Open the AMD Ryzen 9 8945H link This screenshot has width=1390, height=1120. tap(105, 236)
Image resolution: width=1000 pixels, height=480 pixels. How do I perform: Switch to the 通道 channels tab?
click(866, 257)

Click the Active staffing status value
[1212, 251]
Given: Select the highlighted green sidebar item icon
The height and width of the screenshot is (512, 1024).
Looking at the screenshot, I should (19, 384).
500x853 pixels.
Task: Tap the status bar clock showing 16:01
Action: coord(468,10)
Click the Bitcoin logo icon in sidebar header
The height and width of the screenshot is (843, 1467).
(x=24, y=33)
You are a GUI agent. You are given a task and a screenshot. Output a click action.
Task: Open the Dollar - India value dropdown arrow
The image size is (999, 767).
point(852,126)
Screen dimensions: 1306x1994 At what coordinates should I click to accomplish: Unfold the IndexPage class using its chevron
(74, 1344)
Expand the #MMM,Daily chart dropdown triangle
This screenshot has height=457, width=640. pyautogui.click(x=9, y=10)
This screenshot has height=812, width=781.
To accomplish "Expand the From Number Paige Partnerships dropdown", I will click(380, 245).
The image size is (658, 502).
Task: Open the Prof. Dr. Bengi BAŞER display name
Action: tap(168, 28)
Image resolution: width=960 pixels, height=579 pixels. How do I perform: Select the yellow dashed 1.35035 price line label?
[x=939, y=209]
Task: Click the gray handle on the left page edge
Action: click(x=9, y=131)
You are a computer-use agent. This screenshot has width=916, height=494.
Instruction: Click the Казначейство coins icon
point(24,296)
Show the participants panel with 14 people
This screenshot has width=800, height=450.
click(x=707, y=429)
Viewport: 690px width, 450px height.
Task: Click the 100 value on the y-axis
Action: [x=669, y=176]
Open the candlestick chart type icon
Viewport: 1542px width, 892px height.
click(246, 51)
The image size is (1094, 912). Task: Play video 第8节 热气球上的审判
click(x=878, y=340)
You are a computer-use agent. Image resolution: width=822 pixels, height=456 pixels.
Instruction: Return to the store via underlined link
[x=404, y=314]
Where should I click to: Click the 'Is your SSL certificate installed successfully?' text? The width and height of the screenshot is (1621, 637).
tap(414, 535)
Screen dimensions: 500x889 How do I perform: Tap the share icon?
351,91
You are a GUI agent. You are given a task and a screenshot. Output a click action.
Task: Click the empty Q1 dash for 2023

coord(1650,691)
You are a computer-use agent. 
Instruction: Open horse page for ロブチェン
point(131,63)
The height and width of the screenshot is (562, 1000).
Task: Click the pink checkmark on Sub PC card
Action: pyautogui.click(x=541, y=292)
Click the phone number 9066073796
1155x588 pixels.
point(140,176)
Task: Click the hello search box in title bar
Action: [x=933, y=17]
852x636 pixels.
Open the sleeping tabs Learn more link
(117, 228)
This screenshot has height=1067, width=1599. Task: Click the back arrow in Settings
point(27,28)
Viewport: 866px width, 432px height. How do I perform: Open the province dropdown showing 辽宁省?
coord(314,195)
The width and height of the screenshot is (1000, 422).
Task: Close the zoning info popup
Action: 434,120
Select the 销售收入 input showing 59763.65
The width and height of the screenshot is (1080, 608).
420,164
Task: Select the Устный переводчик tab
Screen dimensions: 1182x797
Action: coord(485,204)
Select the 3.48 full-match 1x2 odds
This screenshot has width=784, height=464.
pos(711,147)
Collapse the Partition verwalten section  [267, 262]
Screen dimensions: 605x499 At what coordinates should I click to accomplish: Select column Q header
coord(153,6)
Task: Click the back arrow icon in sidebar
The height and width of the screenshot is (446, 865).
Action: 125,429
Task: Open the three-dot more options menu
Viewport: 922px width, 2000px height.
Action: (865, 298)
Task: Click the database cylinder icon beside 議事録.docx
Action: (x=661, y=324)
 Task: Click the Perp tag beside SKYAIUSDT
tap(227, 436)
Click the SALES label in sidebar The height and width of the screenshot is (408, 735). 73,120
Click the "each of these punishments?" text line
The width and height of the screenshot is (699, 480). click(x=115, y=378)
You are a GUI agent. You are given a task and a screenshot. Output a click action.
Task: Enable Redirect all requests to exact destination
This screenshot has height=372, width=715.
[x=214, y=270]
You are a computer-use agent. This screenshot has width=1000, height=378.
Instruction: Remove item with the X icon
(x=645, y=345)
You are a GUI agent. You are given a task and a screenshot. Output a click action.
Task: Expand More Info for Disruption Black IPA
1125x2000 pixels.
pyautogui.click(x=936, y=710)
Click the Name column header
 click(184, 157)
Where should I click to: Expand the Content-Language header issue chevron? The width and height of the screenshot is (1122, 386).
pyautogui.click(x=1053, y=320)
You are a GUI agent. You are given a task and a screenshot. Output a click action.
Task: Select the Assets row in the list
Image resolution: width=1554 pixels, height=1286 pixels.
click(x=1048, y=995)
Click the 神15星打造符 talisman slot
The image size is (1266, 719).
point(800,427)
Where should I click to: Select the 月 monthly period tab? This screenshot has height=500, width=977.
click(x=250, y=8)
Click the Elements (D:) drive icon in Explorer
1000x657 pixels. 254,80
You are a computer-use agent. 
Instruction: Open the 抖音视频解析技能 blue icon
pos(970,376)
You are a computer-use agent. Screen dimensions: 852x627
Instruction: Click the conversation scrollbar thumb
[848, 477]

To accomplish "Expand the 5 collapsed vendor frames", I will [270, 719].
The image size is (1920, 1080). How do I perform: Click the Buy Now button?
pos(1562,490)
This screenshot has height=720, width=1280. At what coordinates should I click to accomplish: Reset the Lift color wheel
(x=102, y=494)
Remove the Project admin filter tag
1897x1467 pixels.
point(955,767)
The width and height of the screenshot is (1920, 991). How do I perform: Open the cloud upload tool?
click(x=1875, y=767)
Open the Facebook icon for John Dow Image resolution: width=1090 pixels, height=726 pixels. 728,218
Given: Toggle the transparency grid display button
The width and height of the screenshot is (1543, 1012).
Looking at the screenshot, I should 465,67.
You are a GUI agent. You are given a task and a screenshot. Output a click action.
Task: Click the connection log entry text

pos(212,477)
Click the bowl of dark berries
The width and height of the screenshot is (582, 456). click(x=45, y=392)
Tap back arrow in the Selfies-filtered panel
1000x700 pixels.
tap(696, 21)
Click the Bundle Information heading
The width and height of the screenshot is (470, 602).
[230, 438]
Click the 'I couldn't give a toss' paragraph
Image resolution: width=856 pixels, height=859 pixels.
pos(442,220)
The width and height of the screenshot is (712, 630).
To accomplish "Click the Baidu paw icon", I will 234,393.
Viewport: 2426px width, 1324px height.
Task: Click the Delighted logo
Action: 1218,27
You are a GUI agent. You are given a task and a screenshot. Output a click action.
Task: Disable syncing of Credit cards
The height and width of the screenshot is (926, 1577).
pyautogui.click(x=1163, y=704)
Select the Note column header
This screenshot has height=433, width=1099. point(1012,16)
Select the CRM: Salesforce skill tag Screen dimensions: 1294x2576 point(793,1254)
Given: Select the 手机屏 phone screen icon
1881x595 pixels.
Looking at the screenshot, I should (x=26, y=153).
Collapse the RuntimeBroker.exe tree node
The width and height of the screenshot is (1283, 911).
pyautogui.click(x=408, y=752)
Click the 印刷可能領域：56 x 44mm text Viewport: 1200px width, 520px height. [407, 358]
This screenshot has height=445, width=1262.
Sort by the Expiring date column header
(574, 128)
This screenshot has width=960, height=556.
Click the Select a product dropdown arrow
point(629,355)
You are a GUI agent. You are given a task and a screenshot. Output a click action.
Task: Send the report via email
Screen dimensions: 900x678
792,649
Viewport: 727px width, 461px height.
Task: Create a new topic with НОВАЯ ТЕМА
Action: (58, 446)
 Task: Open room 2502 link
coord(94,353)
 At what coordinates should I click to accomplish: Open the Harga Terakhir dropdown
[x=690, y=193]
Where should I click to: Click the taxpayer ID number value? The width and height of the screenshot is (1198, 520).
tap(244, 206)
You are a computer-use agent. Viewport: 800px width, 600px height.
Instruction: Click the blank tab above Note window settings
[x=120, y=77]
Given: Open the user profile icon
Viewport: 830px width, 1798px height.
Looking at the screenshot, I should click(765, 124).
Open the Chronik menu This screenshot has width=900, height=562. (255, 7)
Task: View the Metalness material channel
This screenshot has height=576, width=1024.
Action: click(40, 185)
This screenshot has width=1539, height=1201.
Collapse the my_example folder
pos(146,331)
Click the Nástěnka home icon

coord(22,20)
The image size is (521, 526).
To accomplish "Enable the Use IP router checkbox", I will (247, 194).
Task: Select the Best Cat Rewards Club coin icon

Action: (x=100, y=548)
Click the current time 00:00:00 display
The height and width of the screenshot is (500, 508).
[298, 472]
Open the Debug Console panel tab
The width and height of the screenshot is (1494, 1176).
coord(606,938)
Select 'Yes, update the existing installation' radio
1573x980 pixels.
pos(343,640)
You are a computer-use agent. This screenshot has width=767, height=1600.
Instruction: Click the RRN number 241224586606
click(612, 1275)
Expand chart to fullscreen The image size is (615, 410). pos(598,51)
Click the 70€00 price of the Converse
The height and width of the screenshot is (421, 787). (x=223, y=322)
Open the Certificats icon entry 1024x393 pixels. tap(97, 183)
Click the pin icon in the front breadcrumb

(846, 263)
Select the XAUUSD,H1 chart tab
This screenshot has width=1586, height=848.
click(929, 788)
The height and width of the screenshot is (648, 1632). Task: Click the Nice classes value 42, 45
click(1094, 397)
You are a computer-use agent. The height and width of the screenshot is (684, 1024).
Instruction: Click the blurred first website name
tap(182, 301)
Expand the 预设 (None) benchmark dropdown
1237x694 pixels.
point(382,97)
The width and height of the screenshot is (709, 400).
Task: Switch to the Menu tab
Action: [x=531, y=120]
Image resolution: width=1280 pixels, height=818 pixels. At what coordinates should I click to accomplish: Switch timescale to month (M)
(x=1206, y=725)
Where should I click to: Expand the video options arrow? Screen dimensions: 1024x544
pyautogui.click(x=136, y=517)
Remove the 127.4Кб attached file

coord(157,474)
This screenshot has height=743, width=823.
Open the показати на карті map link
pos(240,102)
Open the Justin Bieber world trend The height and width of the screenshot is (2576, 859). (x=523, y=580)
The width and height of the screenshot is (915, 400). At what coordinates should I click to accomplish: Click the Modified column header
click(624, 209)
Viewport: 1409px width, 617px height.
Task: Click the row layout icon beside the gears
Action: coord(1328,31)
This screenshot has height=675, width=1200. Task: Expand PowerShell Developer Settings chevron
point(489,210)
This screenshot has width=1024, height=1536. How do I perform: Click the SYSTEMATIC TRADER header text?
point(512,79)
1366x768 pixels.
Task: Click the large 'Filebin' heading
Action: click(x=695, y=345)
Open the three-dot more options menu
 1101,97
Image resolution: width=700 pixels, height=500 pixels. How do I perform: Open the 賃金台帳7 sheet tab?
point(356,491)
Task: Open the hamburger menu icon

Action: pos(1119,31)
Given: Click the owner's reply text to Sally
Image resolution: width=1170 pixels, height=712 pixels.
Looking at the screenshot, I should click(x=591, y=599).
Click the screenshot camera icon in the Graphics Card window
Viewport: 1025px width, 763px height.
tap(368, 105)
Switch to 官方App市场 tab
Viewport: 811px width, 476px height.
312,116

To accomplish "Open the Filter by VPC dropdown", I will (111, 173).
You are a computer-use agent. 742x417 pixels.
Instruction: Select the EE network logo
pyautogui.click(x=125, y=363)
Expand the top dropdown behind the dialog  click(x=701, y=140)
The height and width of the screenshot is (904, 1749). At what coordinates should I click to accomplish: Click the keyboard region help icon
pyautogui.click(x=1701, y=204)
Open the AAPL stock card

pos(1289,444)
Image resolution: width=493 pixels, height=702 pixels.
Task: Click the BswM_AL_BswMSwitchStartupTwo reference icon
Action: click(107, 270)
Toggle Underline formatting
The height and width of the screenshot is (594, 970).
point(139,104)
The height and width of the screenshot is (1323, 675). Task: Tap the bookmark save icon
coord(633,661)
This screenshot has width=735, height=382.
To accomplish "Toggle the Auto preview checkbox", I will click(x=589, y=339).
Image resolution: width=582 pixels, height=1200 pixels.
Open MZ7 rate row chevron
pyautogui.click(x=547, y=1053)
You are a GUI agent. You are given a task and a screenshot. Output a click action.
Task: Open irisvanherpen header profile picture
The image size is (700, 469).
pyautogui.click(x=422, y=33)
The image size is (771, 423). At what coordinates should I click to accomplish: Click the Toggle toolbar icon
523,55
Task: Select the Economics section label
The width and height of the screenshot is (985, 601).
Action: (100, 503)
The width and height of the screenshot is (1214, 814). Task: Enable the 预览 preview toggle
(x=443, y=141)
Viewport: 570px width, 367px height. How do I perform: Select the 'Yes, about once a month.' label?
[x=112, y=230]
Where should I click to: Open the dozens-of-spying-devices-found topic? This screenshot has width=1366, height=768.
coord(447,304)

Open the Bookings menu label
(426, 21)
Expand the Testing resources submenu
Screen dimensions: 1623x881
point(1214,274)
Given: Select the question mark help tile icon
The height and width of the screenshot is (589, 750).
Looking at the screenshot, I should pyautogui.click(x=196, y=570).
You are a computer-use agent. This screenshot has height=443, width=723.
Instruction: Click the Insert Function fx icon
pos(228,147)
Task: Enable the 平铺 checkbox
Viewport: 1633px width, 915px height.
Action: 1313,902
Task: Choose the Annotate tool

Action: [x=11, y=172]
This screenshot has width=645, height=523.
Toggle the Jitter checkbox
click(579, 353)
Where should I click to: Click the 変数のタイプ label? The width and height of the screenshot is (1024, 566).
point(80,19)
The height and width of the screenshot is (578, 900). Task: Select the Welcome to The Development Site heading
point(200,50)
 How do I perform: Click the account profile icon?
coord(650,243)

▸ **TASK INSTRUCTIONS**: Among the lines above, find the one with "This screenshot has width=800, height=450." and the one with "Task: Open the three-dot more options menu". Quote both and everything between them, exactly.

▸ **REPLY**:
This screenshot has width=800, height=450.
click(x=707, y=429)
Viewport: 690px width, 450px height.
Task: Click the 100 value on the y-axis
Action: [x=669, y=176]
Open the candlestick chart type icon
Viewport: 1542px width, 892px height.
click(246, 51)
The image size is (1094, 912). Task: Play video 第8节 热气球上的审判
click(x=878, y=340)
You are a computer-use agent. Image resolution: width=822 pixels, height=456 pixels.
Instruction: Return to the store via underlined link
[x=404, y=314]
Where should I click to: Click the 'Is your SSL certificate installed successfully?' text? The width and height of the screenshot is (1621, 637).
tap(414, 535)
Screen dimensions: 500x889 How do I perform: Tap the share icon?
351,91
You are a GUI agent. You are given a task and a screenshot. Output a click action.
Task: Click the empty Q1 dash for 2023

coord(1650,691)
You are a computer-use agent. 
Instruction: Open horse page for ロブチェン
point(131,63)
The height and width of the screenshot is (562, 1000).
Task: Click the pink checkmark on Sub PC card
Action: pyautogui.click(x=541, y=292)
Click the phone number 9066073796
1155x588 pixels.
point(140,176)
Task: Click the hello search box in title bar
Action: [x=933, y=17]
852x636 pixels.
Open the sleeping tabs Learn more link
(117, 228)
This screenshot has height=1067, width=1599. Task: Click the back arrow in Settings
point(27,28)
Viewport: 866px width, 432px height. How do I perform: Open the province dropdown showing 辽宁省?
coord(314,195)
The width and height of the screenshot is (1000, 422).
Task: Close the zoning info popup
Action: 434,120
Select the 销售收入 input showing 59763.65
The width and height of the screenshot is (1080, 608).
420,164
Task: Select the Устный переводчик tab
Screen dimensions: 1182x797
Action: coord(485,204)
Select the 3.48 full-match 1x2 odds
This screenshot has width=784, height=464.
pos(711,147)
Collapse the Partition verwalten section  [267, 262]
Screen dimensions: 605x499 At what coordinates should I click to accomplish: Select column Q header
coord(153,6)
Task: Click the back arrow icon in sidebar
The height and width of the screenshot is (446, 865).
Action: 125,429
Task: Open the three-dot more options menu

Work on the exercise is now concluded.